AFGHANISTAN, LA RUSSA:
"VIA NON PRIMA DI 5 ANNI"
Quello italiano in Afghanistan non è un impegno a breve scadenza. Il rientro del contingente, ha annunciato il ministro della Difesa, Ignazio La Russa, avverrà «non prima di cinque anni. Non ho mai dato una data. Lo faccio per la prima volta. Ma il tempo è minimo di 5 anni». È necessario rimanere, ha spiegato il ministro, «per addestrare le forze armate e le polizia afgana, dare forza alle istituzioni legittime afgane in modo che noi non si debba andar via quando tutto è risolto, ma quando loro saranno in grado di fare da soli». Vicino, invece, il ritorno in Italia dei 400 militari di rinforzo inviati in occasione delle elezioni. Rientreranno, ha indicato il ministro, «entro Natale».
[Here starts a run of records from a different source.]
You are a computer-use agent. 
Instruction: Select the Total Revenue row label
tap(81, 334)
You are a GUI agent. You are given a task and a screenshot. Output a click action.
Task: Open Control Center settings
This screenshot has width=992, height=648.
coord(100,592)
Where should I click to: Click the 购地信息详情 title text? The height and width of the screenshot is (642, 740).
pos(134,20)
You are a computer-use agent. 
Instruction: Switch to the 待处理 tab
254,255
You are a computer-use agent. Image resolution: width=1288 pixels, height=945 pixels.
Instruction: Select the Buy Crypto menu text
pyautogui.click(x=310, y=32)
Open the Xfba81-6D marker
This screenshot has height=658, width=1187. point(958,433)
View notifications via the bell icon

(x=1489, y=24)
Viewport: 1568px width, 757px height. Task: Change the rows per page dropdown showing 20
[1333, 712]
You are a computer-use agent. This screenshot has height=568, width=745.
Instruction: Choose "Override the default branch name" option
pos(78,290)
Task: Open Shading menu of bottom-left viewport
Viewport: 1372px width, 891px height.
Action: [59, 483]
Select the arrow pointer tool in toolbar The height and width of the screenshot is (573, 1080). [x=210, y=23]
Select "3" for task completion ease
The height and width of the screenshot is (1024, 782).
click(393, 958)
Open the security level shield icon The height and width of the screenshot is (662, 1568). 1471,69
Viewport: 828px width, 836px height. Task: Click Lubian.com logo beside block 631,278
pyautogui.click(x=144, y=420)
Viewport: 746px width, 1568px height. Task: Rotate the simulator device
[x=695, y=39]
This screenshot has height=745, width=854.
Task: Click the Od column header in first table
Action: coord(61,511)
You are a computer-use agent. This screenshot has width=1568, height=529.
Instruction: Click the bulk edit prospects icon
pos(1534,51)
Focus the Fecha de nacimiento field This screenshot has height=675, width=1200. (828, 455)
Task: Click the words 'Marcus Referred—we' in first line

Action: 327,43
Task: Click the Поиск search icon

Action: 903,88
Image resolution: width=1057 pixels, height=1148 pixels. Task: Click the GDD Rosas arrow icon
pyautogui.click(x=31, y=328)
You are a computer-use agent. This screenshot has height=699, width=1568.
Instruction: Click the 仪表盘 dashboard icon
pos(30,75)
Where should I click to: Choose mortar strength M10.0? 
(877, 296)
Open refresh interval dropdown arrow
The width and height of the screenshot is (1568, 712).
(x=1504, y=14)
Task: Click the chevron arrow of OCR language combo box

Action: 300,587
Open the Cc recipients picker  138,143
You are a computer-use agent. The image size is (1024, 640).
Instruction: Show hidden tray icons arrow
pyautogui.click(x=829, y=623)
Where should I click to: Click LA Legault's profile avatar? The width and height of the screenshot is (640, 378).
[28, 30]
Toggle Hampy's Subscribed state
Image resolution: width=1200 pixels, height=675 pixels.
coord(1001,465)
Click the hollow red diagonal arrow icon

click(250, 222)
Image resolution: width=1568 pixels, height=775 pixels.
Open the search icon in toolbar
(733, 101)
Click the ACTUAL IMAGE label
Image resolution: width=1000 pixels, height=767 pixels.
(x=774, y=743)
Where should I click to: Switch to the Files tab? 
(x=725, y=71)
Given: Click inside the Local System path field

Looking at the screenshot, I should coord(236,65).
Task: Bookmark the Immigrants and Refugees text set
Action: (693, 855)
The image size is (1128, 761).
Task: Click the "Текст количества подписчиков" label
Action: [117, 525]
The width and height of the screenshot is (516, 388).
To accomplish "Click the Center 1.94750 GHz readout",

È ragionevole pensare, ha osservato, «che, finito il ballottaggio, comincerà gradualmente il rientro: questo significa che per Natale saranno a casa. Credo che l' intento del ballottaggio - ha aggiunto - sia giustissimo. L'intento è quello di offrire agli afghani un governo in grado di dare risposte e di essere credibile, legittimato dal voto popolare. Non si può pensare a nessun'altra soluzione se si vogliono sconfiggere i talebani. Il ballottaggio offre l'occasione per una normalizzazione del paese». E le operazioni di voto continueranno ad essere seguite dai militari italiani nella loro area di competenza (la regione Ovest del Paese). Proprio ad Herat pochi giorni fa è avvenuto il passaggio di consegne nel contingente, con la brigata Sassari che ha preso il posto della Folgore. A parere del ministro, in Afghanistan serve comunque un impegno maggiore non tanto dell'Italia che fa già il massimo, ma di altri Paesi che finora hanno contribuito con un numero esiguo di militari alla missione. «Nei miei colloqui dei giorni scorsi con il segretario della Difesa Usa, Robert Gates - ha puntualizzato - avevo auspicato che la richiesta del comandante di Isaf di avere più truppe venisse ascoltato e vedo che alcuni Paesi (come Albania e Slovacchia), quelli che avevano meno militari impegnati, si stanno muovendo in questa direzione. Questa può essere la strada giusta. Lo sforzo in Afghanistan - ha aggiunto - deve essere considerato fondamentale per tutti i Paesi della Nato ed anche per quelli extra Nato». Per una missione che rimane dunque in primo piano, ce ne è un'altra che sembra invece destinata ad un ridimensionamento. C'è, ha informato La Russa, «un'ipotesi di riduzione del contingente italiano impegnato in Libano e cederemo il comando della missione Unifil, anche se ancora non è stato deciso quando».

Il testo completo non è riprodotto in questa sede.